(REQUIRED WORK) When you reach the line containing "Given: Open the Foundation Type dropdown" in the data below, begin returning lines exactly as written, and stop once the line containing "The image size is (540, 360)." has been returned.

(MATERIALS PROVIDED)

-- Opening Marker --

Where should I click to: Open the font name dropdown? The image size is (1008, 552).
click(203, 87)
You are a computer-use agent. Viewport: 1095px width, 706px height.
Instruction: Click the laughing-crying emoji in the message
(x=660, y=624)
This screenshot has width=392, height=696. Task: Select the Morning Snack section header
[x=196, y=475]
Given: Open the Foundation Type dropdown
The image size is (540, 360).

-- Closing Marker --
-- Opening Marker --

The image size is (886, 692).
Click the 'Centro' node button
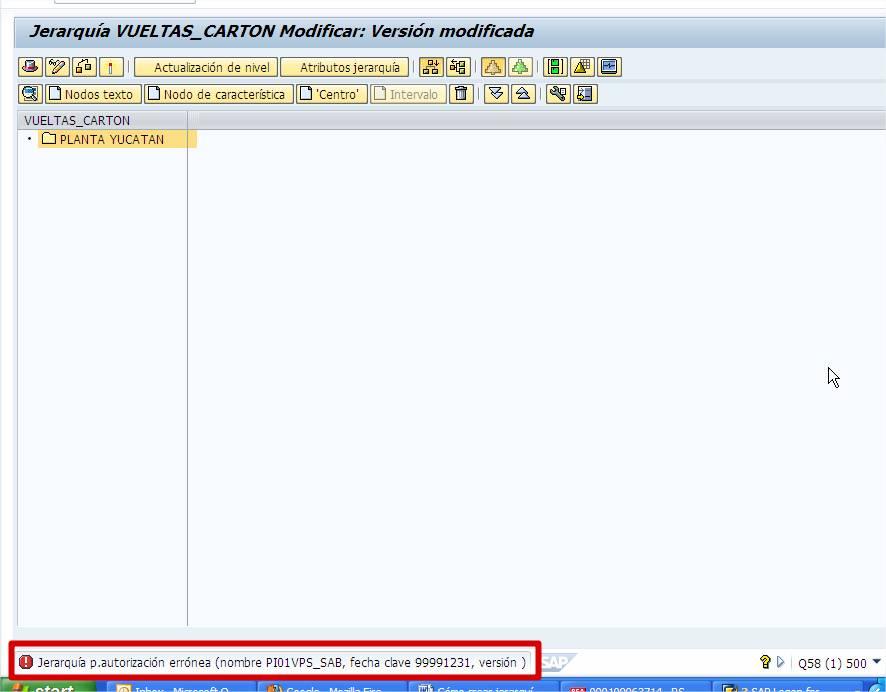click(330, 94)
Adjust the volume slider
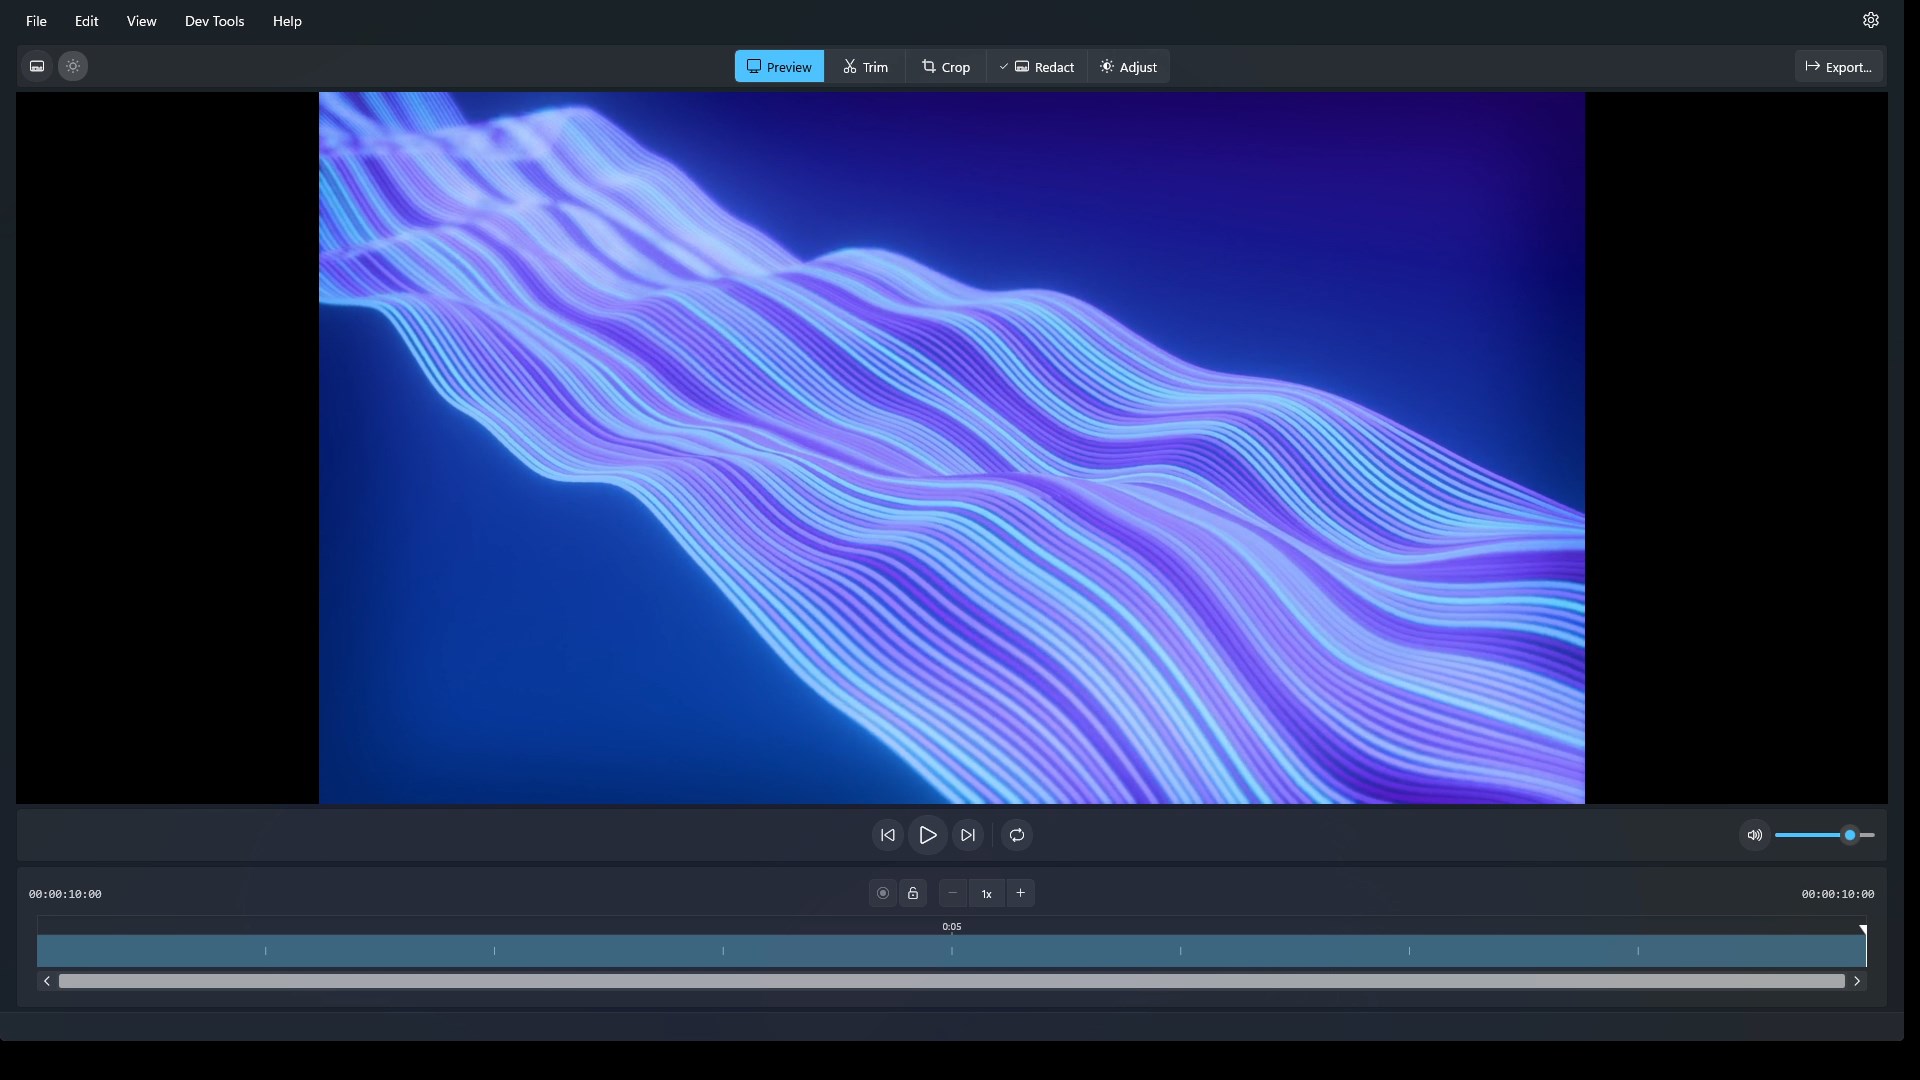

-- Closing Marker --
-- Opening Marker --

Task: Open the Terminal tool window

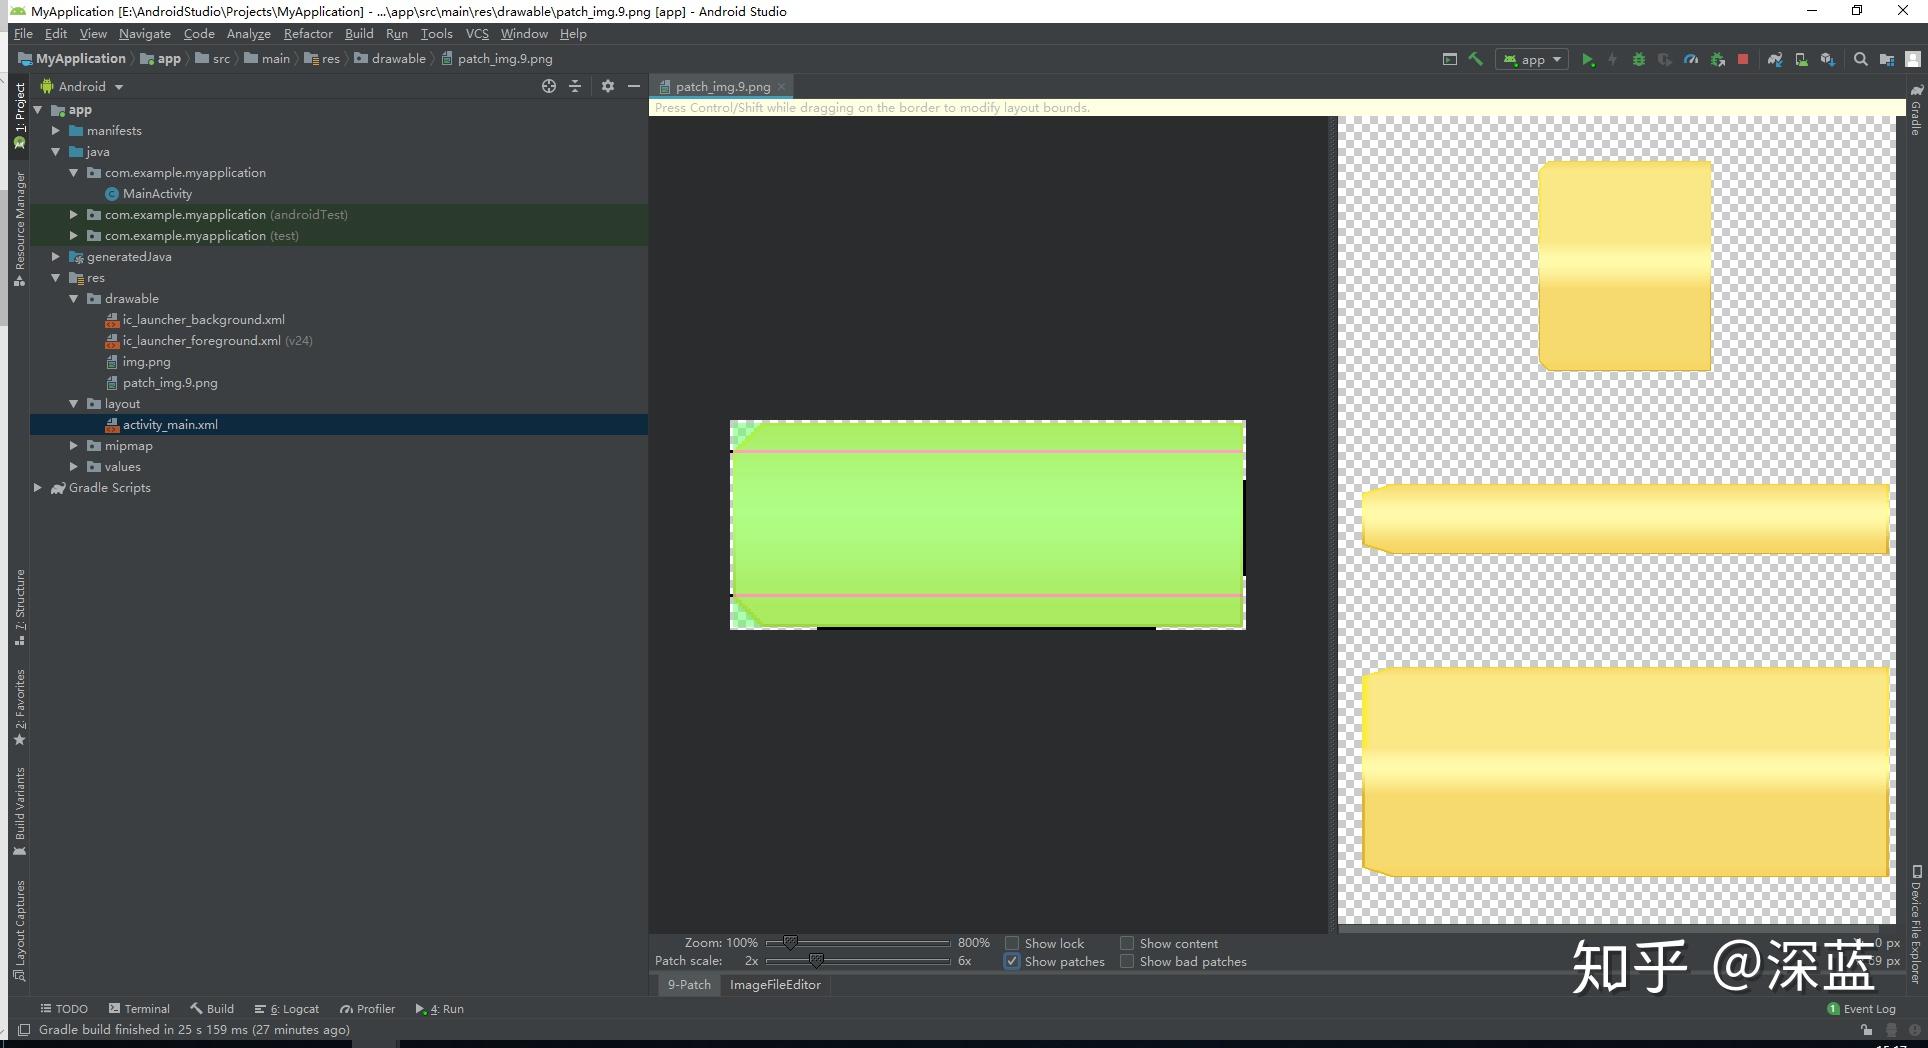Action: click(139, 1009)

-- Closing Marker --

(REPLY TO THE TASK)
Given: Open the Foundation Type dropdown
The image size is (540, 360).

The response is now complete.